___ Records to process ___

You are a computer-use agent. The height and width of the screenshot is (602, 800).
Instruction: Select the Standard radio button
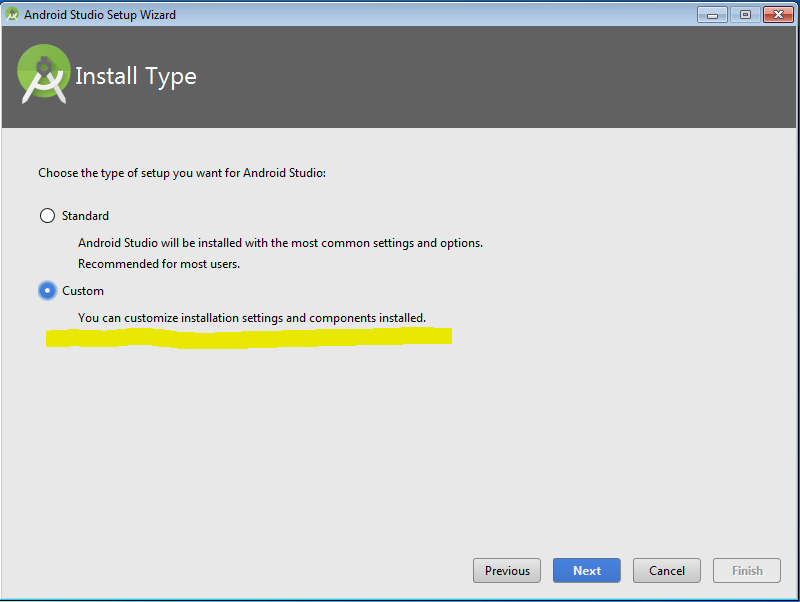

___
___ Records to process ___

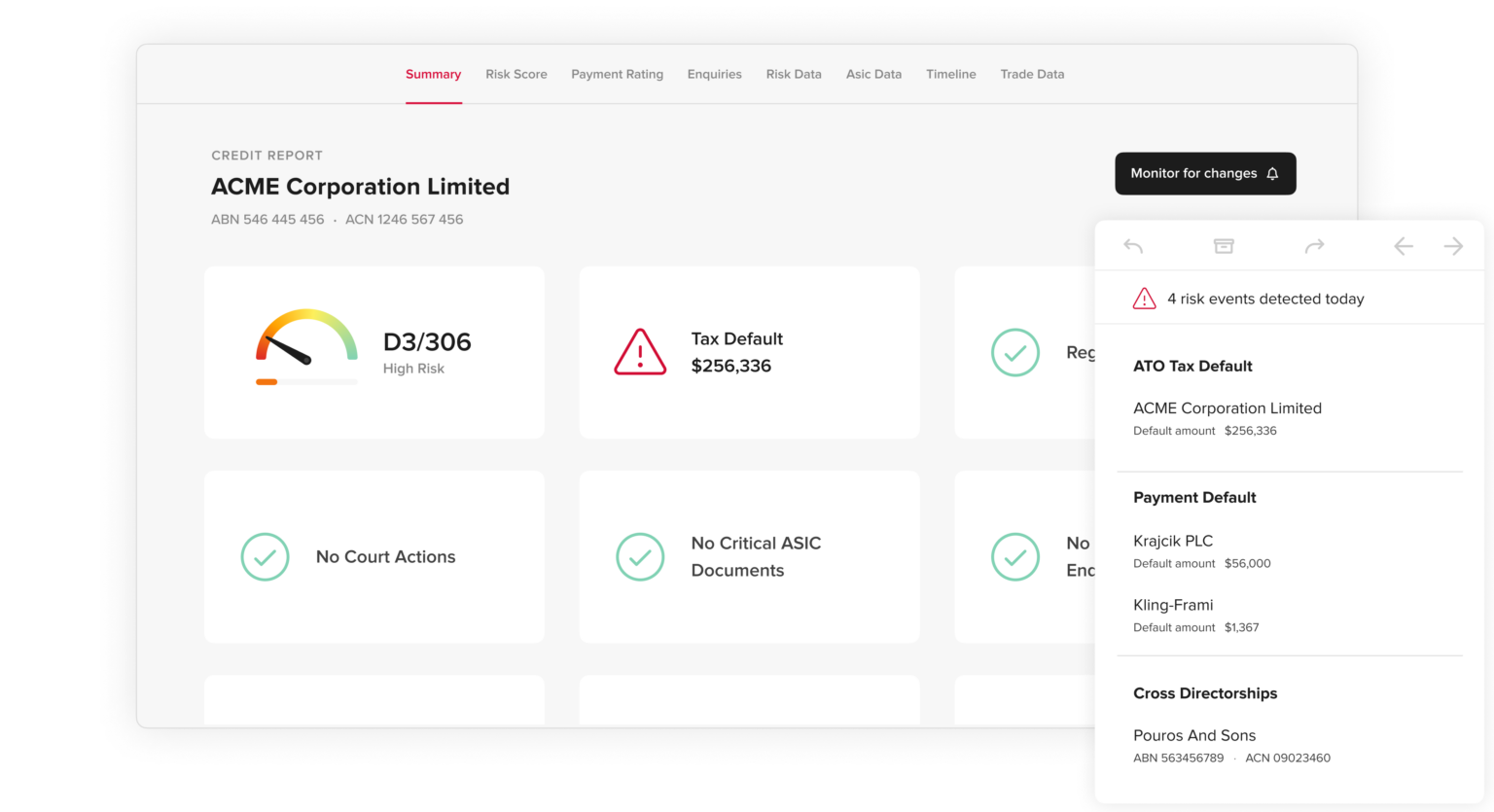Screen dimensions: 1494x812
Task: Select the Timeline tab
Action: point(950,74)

___
___ Records to process ___

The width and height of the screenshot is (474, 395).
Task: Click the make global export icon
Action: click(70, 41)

___

**Your assignment**: Please give an exact copy of the entries above, from the line with "You are a computer-use" down to the line with "Instruction: Select the Standard radio button", inclusive, and nothing else.

**Written response**:
You are a computer-use agent. The height and width of the screenshot is (602, 800).
Instruction: Select the Standard radio button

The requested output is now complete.